Exercise → Write out the entries word for word, from the line with "This screenshot has width=278, height=197." to the line with "Action: 25,4", including both of those lines. Leave the pictures out.

Provided data →
+ + + + +

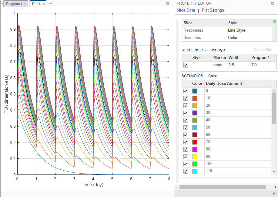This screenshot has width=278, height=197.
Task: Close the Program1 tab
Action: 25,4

+ + + + +

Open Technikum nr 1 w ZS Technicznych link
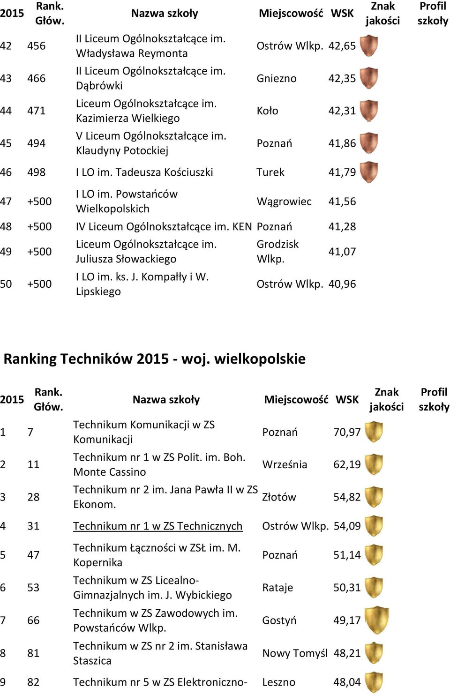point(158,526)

+ + + + +

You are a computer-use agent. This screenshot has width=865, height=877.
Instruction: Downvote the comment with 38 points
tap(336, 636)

+ + + + +

Completed exercise →
This screenshot has width=278, height=197.
Task: Close the Program1 tab
Action: 25,4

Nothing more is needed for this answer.